**Work to complete:** Retype the entries in full.

◇ ◇ ◇ ◇

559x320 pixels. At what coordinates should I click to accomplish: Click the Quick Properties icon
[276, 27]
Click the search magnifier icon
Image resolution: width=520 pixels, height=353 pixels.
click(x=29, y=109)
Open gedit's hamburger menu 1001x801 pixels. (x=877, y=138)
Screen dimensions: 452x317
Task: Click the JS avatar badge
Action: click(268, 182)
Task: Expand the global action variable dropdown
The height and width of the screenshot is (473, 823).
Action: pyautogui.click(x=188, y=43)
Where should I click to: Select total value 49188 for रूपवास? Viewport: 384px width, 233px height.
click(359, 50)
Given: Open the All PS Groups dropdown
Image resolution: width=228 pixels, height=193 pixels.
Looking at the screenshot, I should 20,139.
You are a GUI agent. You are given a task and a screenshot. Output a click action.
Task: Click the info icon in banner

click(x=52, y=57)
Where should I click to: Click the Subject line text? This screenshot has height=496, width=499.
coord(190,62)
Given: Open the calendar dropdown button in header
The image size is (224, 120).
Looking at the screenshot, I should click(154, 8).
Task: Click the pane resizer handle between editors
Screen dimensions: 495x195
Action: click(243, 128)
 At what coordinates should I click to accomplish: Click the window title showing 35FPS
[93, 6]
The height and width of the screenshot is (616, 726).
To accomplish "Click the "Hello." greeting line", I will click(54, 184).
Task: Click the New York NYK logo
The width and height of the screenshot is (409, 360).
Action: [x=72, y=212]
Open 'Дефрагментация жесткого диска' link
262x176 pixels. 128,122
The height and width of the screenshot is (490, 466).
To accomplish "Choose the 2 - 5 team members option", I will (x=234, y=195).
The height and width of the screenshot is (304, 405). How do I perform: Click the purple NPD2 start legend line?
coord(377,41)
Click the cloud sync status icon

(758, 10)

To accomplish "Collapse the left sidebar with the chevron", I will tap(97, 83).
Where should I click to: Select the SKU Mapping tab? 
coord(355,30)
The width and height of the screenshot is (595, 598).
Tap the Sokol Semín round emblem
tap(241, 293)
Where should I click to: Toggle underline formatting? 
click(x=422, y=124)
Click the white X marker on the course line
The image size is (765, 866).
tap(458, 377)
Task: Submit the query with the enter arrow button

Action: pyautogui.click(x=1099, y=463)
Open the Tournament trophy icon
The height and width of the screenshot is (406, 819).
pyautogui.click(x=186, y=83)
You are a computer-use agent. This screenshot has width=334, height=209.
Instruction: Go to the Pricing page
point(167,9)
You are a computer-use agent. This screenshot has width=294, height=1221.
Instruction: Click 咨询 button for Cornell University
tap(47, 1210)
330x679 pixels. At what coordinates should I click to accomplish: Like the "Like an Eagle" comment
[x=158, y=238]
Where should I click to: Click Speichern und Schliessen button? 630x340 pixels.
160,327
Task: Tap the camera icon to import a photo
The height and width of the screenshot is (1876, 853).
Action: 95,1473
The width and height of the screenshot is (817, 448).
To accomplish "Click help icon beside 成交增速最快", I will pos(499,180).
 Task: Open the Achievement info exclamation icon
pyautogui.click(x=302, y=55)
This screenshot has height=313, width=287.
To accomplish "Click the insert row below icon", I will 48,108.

◇ ◇ ◇ ◇

**Output of the task:**
559x320 pixels. At what coordinates should I click to accomplish: Click the Quick Properties icon
[276, 27]
Click the search magnifier icon
Image resolution: width=520 pixels, height=353 pixels.
click(x=29, y=109)
Open gedit's hamburger menu 1001x801 pixels. (x=877, y=138)
Screen dimensions: 452x317
Task: Click the JS avatar badge
Action: click(268, 182)
Task: Expand the global action variable dropdown
The height and width of the screenshot is (473, 823).
Action: pyautogui.click(x=188, y=43)
Where should I click to: Select total value 49188 for रूपवास? Viewport: 384px width, 233px height.
click(359, 50)
Given: Open the All PS Groups dropdown
Image resolution: width=228 pixels, height=193 pixels.
Looking at the screenshot, I should 20,139.
You are a GUI agent. You are given a task and a screenshot. Output a click action.
Task: Click the info icon in banner

click(x=52, y=57)
Where should I click to: Click the Subject line text? This screenshot has height=496, width=499.
coord(190,62)
Given: Open the calendar dropdown button in header
The image size is (224, 120).
Looking at the screenshot, I should click(154, 8).
Task: Click the pane resizer handle between editors
Screen dimensions: 495x195
Action: click(243, 128)
 At what coordinates should I click to accomplish: Click the window title showing 35FPS
[93, 6]
The height and width of the screenshot is (616, 726).
To accomplish "Click the "Hello." greeting line", I will click(54, 184).
Task: Click the New York NYK logo
The width and height of the screenshot is (409, 360).
Action: [x=72, y=212]
Open 'Дефрагментация жесткого диска' link
262x176 pixels. 128,122
The height and width of the screenshot is (490, 466).
To accomplish "Choose the 2 - 5 team members option", I will (x=234, y=195).
The height and width of the screenshot is (304, 405). How do I perform: Click the purple NPD2 start legend line?
coord(377,41)
Click the cloud sync status icon

(758, 10)

To accomplish "Collapse the left sidebar with the chevron", I will tap(97, 83).
Where should I click to: Select the SKU Mapping tab? 
coord(355,30)
The width and height of the screenshot is (595, 598).
Tap the Sokol Semín round emblem
tap(241, 293)
Where should I click to: Toggle underline formatting? 
click(x=422, y=124)
Click the white X marker on the course line
The image size is (765, 866).
tap(458, 377)
Task: Submit the query with the enter arrow button

Action: pyautogui.click(x=1099, y=463)
Open the Tournament trophy icon
The height and width of the screenshot is (406, 819).
pyautogui.click(x=186, y=83)
You are a computer-use agent. This screenshot has width=334, height=209.
Instruction: Go to the Pricing page
point(167,9)
You are a computer-use agent. This screenshot has width=294, height=1221.
Instruction: Click 咨询 button for Cornell University
tap(47, 1210)
330x679 pixels. At what coordinates should I click to accomplish: Like the "Like an Eagle" comment
[x=158, y=238]
Where should I click to: Click Speichern und Schliessen button? 630x340 pixels.
160,327
Task: Tap the camera icon to import a photo
The height and width of the screenshot is (1876, 853).
Action: 95,1473
The width and height of the screenshot is (817, 448).
To accomplish "Click help icon beside 成交增速最快", I will pos(499,180).
 Task: Open the Achievement info exclamation icon
pyautogui.click(x=302, y=55)
This screenshot has height=313, width=287.
To accomplish "Click the insert row below icon", I will 48,108.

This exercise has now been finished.